» Click-target data
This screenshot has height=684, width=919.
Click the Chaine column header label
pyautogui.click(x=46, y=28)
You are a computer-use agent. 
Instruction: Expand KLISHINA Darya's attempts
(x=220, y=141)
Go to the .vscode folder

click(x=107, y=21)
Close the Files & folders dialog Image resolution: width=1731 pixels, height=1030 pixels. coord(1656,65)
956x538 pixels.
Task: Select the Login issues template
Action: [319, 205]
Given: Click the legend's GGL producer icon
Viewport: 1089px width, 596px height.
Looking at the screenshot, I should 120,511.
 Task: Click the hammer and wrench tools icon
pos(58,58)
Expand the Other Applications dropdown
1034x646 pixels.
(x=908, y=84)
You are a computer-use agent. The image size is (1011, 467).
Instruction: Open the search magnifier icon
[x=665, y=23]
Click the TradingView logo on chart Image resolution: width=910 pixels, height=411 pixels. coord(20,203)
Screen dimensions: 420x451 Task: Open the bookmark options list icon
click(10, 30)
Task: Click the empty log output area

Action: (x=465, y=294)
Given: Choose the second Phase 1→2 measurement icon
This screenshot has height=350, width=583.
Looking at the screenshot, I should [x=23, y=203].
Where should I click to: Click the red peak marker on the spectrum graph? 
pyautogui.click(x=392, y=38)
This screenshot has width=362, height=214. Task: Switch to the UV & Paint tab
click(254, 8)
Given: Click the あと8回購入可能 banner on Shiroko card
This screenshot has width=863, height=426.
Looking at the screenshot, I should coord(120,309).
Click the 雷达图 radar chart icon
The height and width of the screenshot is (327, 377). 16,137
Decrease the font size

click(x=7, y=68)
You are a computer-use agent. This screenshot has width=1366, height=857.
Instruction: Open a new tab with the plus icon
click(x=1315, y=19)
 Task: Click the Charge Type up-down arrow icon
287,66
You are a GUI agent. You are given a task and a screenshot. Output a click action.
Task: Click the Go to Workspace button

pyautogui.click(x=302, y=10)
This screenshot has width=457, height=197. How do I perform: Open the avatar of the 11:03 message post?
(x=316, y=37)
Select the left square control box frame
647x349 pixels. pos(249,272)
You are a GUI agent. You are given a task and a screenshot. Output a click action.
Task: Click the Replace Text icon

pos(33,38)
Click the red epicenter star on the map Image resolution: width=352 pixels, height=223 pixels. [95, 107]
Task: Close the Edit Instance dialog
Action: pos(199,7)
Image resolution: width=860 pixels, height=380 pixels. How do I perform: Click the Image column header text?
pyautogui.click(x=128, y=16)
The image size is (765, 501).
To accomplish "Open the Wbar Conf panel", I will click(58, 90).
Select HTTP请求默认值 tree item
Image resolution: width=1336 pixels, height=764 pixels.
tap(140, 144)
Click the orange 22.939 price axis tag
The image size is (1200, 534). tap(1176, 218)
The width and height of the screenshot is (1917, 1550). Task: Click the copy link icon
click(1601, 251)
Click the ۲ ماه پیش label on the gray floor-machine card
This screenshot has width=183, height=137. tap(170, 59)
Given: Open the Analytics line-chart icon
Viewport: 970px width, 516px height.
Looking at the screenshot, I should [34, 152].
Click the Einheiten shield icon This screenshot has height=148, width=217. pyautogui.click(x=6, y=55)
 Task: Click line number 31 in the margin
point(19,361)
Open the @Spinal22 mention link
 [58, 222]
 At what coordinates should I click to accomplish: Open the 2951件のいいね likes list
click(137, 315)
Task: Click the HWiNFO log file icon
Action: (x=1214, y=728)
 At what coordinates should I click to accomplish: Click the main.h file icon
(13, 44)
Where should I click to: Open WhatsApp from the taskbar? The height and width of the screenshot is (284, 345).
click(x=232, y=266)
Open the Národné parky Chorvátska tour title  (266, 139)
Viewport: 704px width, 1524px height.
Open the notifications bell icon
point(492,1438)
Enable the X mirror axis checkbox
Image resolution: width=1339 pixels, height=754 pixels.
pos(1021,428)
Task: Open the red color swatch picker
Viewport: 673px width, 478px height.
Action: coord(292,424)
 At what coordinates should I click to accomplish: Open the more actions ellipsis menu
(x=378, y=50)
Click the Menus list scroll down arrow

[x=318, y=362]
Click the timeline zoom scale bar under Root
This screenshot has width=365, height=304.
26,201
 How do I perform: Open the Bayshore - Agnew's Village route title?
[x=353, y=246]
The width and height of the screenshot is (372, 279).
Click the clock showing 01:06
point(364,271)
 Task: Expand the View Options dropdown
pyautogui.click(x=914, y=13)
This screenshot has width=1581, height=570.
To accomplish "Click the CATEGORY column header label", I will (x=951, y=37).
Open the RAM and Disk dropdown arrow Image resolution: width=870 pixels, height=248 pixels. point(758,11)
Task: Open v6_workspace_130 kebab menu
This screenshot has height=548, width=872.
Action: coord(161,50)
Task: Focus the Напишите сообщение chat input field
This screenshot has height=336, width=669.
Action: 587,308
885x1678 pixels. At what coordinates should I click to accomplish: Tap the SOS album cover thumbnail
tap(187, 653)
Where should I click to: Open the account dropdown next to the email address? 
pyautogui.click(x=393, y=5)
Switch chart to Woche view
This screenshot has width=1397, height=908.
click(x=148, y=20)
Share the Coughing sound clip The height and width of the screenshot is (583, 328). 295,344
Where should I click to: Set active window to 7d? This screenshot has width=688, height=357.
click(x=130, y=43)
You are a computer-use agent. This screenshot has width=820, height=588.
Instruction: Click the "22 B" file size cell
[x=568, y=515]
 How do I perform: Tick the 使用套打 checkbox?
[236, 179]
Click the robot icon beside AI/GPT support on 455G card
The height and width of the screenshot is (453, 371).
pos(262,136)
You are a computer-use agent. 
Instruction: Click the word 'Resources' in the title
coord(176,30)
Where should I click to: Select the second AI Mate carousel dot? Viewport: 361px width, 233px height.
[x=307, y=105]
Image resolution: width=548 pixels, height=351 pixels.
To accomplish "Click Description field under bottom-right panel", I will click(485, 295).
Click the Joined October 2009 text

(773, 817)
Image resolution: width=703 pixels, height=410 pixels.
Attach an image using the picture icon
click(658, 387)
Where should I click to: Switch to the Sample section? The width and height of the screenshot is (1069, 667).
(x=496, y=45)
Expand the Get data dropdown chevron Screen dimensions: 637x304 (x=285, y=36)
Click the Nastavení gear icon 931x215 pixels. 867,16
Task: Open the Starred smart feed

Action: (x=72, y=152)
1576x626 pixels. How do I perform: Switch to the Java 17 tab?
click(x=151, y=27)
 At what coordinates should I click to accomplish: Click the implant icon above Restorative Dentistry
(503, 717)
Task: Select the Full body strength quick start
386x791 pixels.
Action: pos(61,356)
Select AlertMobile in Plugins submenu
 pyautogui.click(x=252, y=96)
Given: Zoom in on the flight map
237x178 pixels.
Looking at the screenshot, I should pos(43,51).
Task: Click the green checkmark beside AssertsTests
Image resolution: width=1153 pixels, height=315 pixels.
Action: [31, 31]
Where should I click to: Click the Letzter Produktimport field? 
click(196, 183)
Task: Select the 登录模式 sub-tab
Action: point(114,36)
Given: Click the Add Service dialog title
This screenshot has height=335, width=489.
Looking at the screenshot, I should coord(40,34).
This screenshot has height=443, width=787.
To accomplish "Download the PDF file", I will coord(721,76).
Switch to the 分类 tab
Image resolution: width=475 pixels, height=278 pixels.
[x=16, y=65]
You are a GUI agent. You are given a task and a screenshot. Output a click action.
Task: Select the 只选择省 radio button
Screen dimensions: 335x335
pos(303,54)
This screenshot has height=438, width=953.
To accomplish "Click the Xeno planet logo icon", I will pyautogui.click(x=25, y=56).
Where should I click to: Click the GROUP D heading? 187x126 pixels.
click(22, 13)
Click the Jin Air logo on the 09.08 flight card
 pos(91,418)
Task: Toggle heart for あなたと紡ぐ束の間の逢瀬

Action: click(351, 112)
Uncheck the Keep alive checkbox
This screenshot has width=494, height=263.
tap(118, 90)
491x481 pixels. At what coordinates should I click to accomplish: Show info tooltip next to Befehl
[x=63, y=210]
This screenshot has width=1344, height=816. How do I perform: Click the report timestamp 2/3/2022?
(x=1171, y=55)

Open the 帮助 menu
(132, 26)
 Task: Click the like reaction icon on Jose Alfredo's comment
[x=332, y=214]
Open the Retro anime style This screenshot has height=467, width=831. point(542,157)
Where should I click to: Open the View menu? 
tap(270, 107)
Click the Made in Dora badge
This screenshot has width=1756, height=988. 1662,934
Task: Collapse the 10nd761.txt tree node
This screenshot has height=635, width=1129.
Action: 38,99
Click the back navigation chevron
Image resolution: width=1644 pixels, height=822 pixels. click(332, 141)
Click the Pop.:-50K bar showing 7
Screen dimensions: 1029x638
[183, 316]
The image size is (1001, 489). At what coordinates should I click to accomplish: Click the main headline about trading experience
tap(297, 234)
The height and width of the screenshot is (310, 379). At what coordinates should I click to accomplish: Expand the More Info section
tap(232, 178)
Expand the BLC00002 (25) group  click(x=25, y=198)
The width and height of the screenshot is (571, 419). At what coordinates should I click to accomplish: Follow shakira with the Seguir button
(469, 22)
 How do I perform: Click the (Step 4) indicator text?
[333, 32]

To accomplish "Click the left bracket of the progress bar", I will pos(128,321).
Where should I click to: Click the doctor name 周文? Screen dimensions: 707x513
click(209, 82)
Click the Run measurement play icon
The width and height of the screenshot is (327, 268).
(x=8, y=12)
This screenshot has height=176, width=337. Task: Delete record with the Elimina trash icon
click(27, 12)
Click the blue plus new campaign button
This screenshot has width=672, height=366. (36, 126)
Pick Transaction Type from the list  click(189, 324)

» Stated task
Starting at the beginning of the records and going on through the line that contains "click(x=1315, y=19)", give those lines as a JSON list of strings, one string per line, leaving out blank lines.

» Response to this exercise
[
  "This screenshot has height=684, width=919.",
  "Click the Chaine column header label",
  "pyautogui.click(x=46, y=28)",
  "You are a computer-use agent. ",
  "Instruction: Expand KLISHINA Darya's attempts",
  "(x=220, y=141)",
  "Go to the .vscode folder",
  "click(x=107, y=21)",
  "Close the Files & folders dialog Image resolution: width=1731 pixels, height=1030 pixels. coord(1656,65)",
  "956x538 pixels.",
  "Task: Select the Login issues template",
  "Action: [319, 205]",
  "Given: Click the legend's GGL producer icon",
  "Viewport: 1089px width, 596px height.",
  "Looking at the screenshot, I should 120,511.",
  " Task: Click the hammer and wrench tools icon",
  "pos(58,58)",
  "Expand the Other Applications dropdown",
  "1034x646 pixels.",
  "(x=908, y=84)",
  "You are a computer-use agent. The image size is (1011, 467).",
  "Instruction: Open the search magnifier icon",
  "[x=665, y=23]",
  "Click the TradingView logo on chart Image resolution: width=910 pixels, height=411 pixels. coord(20,203)",
  "Screen dimensions: 420x451 Task: Open the bookmark options list icon",
  "click(10, 30)",
  "Task: Click the empty log output area",
  "Action: (x=465, y=294)",
  "Given: Choose the second Phase 1→2 measurement icon",
  "This screenshot has height=350, width=583.",
  "Looking at the screenshot, I should [x=23, y=203].",
  "Where should I click to: Click the red peak marker on the spectrum graph? ",
  "pyautogui.click(x=392, y=38)",
  "This screenshot has width=362, height=214. Task: Switch to the UV & Paint tab",
  "click(254, 8)",
  "Given: Click the あと8回購入可能 banner on Shiroko card",
  "This screenshot has width=863, height=426.",
  "Looking at the screenshot, I should coord(120,309).",
  "Click the 雷达图 radar chart icon",
  "The height and width of the screenshot is (327, 377). 16,137",
  "Decrease the font size",
  "click(x=7, y=68)",
  "You are a computer-use agent. This screenshot has width=1366, height=857.",
  "Instruction: Open a new tab with the plus icon",
  "click(x=1315, y=19)"
]